Karner developed four measures of transit equity that use widely-available data, vary in sophistication so that staff ranging in expertise can apply them, and capture the complexity of how transit service affects riders. To reach a robust conclusion about equity, an evaluation should apply multiple metrics and metrics should be disaggregated for people of different races, ethnicities, and income levels.
Proximity to transit: who lives near a service change? The metric is similar to the Title VI approach and uses Census demographic data. Access to opportunities: how many opportunities (e.g. jobs) can someone reach on transit in an amount of time? The metric uses OpenTrip Planner and Census demographic and jobs data.
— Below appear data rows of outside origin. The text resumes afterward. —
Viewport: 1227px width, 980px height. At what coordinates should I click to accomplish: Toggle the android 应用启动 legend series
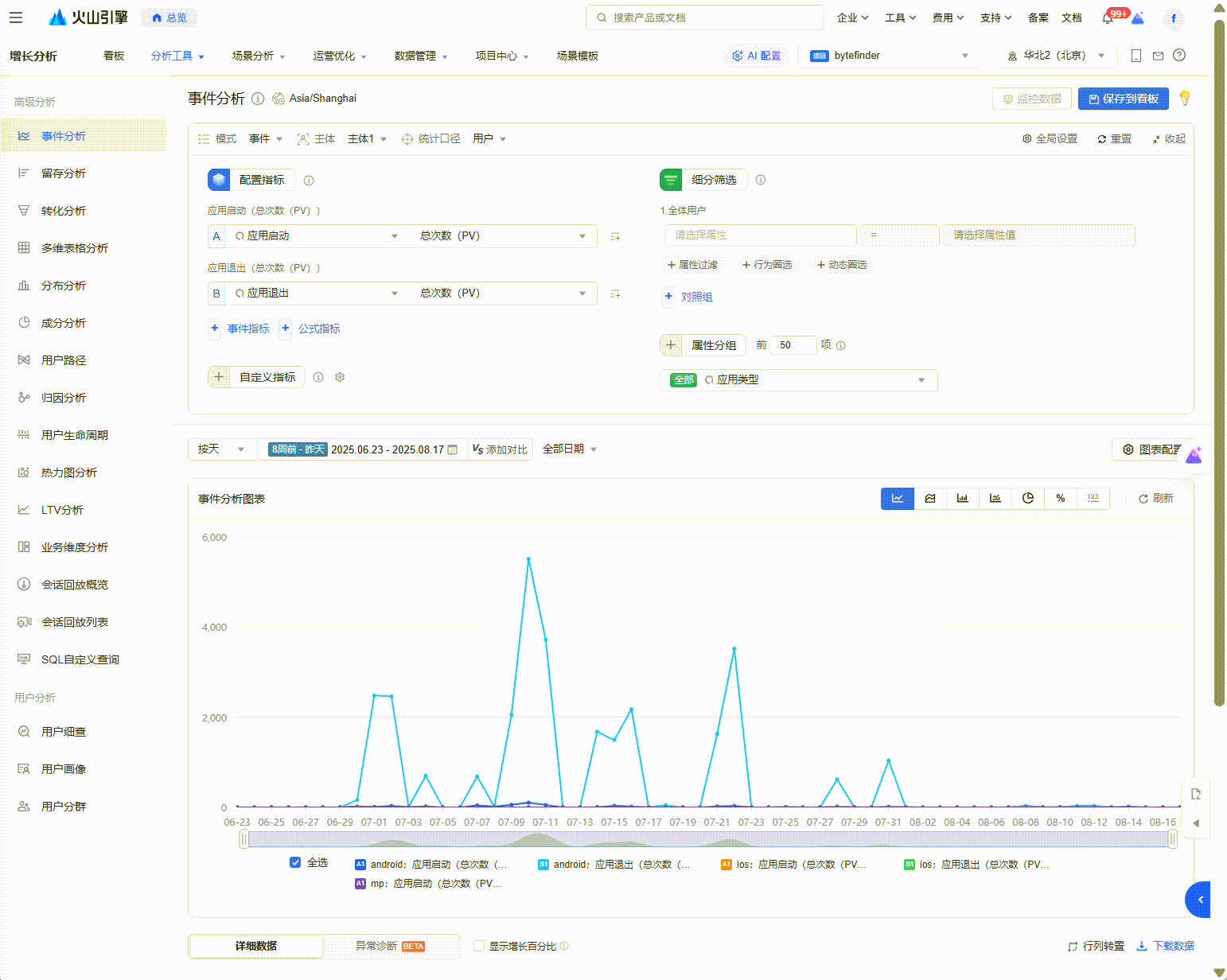click(x=430, y=865)
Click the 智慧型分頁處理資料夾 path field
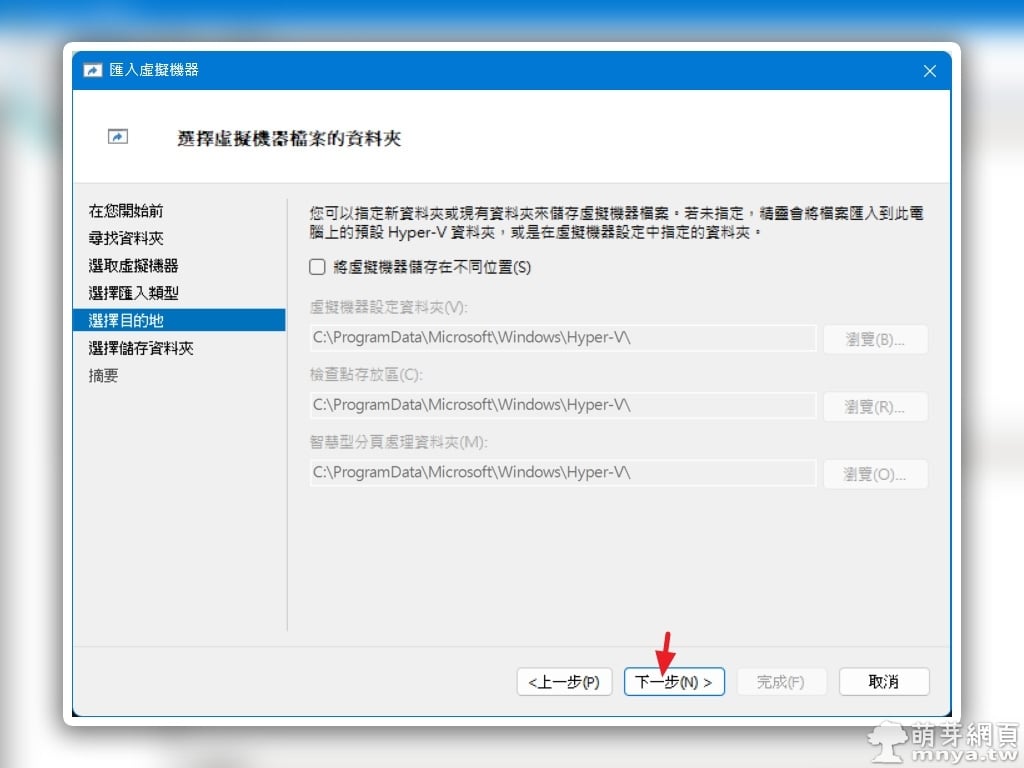 pos(563,472)
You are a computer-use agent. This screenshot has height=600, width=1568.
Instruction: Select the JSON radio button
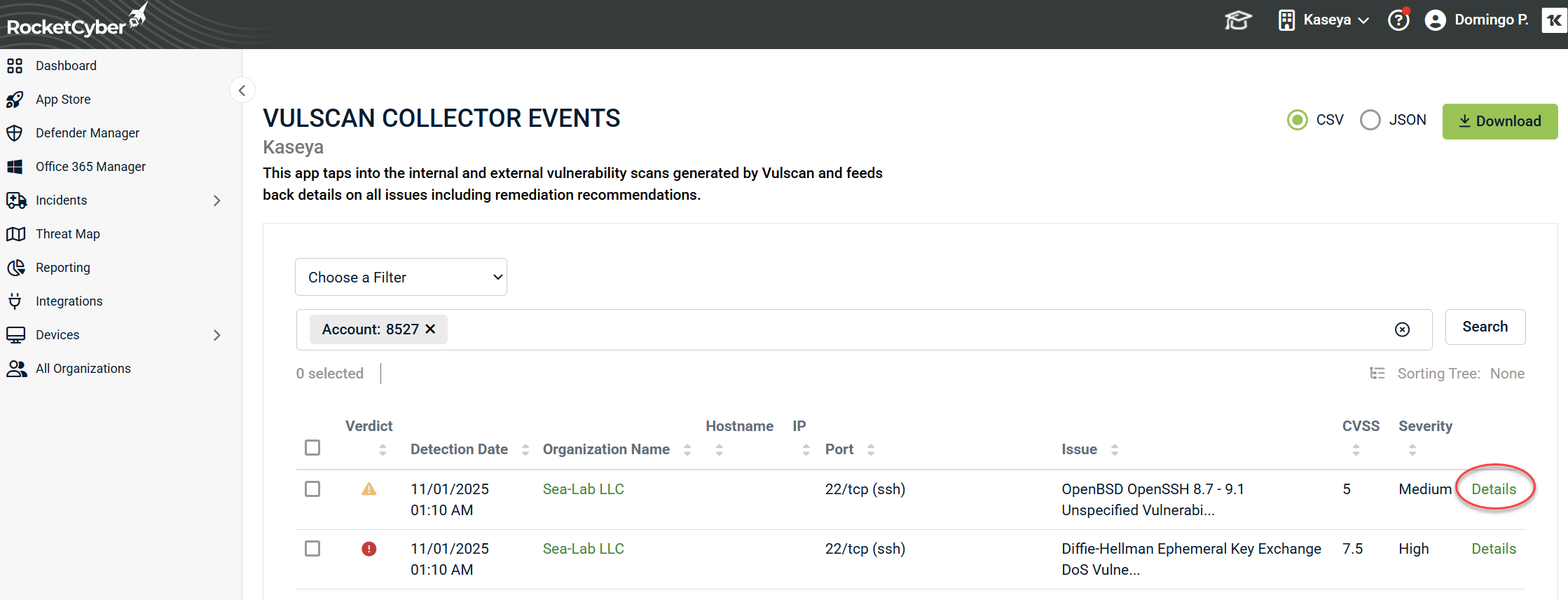click(x=1370, y=121)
Trip characteristics: what are travel times, transfers required, fares, or other characteristics of transit trips that people make? The metric uses rider survey data if available, or Census Transportation Planning Product (CTPP) data on commute patterns. Logsum measures: Given a transit service change, how do people’s travel times change? The metric is weighted by population and trips made. It uses FTA’s STOPS travel demand model and CTPP data. Karner’s FTA research also explored equitable approaches to planning and policy-making, including public engagement efforts, hiring practices, and community advisory committees.
Generally, Karner underlines that designing an equity analysis, interpreting its results, and “groundtruthing” its conclusions must heavily involve the community members who will be impacted by the outcomes. He also emphasizes that equity evaluations should focus on short-term impacts, since advocates tend to fight for urgently-needed improvements in the near future, and transit agency data model current conditions or short-term changes most accurately. This is a departure from industry standard, which prefers long-term modeling.
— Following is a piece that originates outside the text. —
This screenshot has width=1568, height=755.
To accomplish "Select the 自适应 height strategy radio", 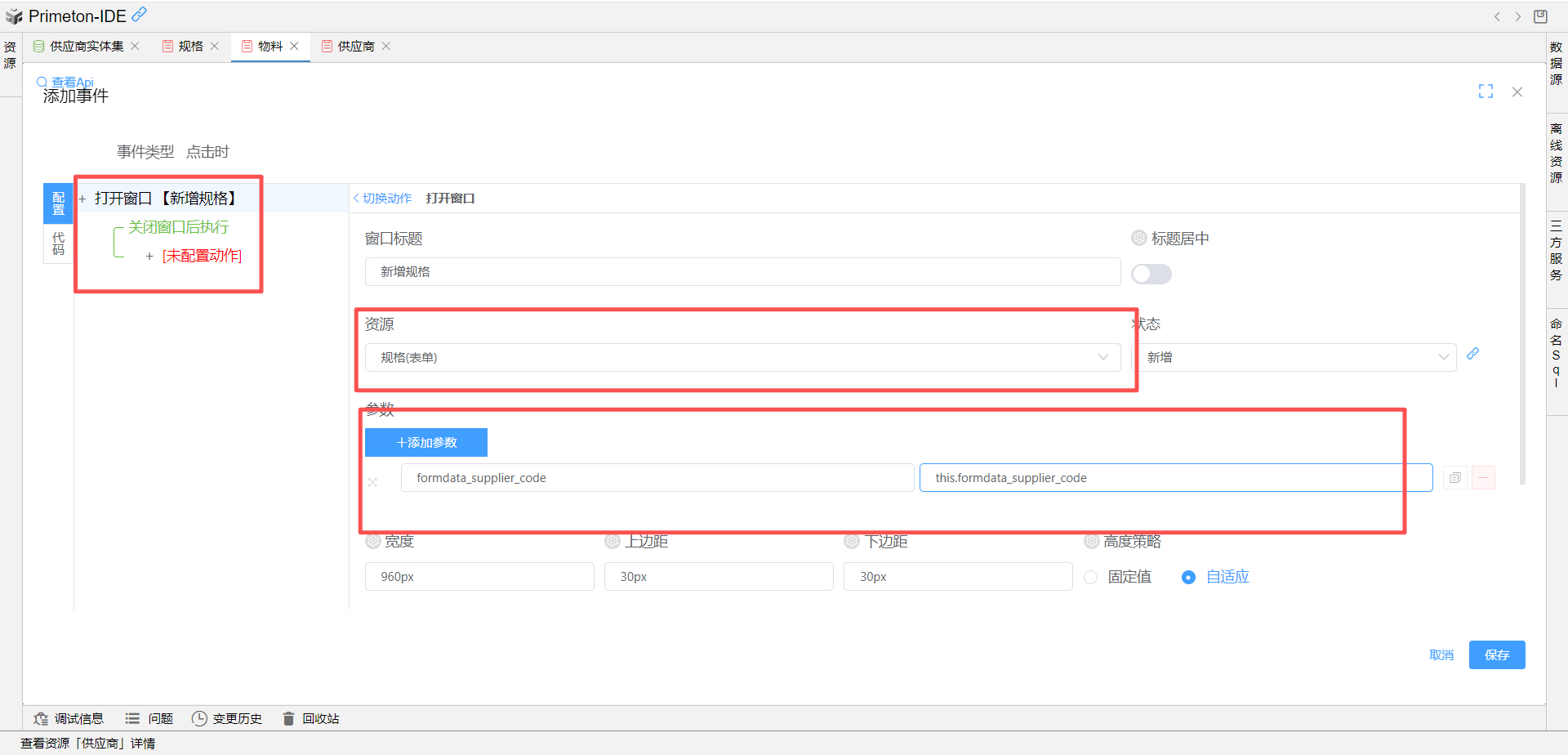I will (1189, 578).
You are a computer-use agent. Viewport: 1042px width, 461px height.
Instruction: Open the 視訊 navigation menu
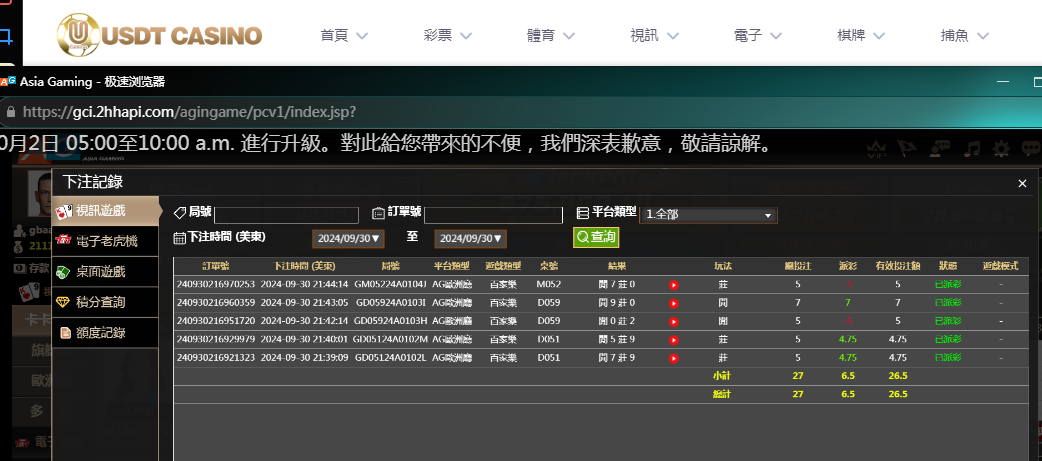coord(655,36)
Remix, Remix Software Features to Measure Equity
Interviewee: Rachel Zack, former Director of Policy
Remix is a paid web-based software that displays spatial data, models scenarios, and explores equity implications of changes to transportation networks. With high usability and few skill requirements, Remix boasts analysis “with the click of a button” for its transit agency clients. The software features neighborhood demographics, import of any data source merged with a shapefile, an editor for existing GTFS feeds to reflect potential transit systems, and rapid computation.
Jane is a mapping feature that measures access to destinations on transit (and other modes). Using Jane, one can see how many destinations a transit rider can reach in an amount of time starting from an origin, and how long it takes to travel between two points. The user can modify the destination type (e.g. jobs, hospitals, schools, parks, etc.), the trip duration, and the network itself to evaluate how changing a transit stop, line, or network shifts access from neighborhoods.
Remix’s Title VI engine automates the required Title VI Service Equity Analysis. Users input proposed changes, and the engine estimates impacts on low-income and neighborhoods of color, in required report format. Going beyond Title VI, the engine weighs the potential change by how it shifts service frequency and by the number of people impacted by the change. The Title VI Engine simplifies what can be a days’ long analysis into a manageable, hours’ long task. In doing so, it benefits agencies, who won’t hesitate to change service for lack of capacity to complete the associated FTA requirement, and it can benefit riders if the changes improve service and are equitable.
Remix does not advise users on how to interpret results from its software analysis. But it notes that the Title VI Engine analysis should only be a final check on equitable service — multiple equity measures and robust public engagement are necessary for an equitable system. As additional resources for that work, Remix proffers its Jane access to destinations metric and Explore, its spatial data layering tool. It also notes that software can be used to present tradeoffs of potential service changes, as a way to make community meetings more productive and interactive.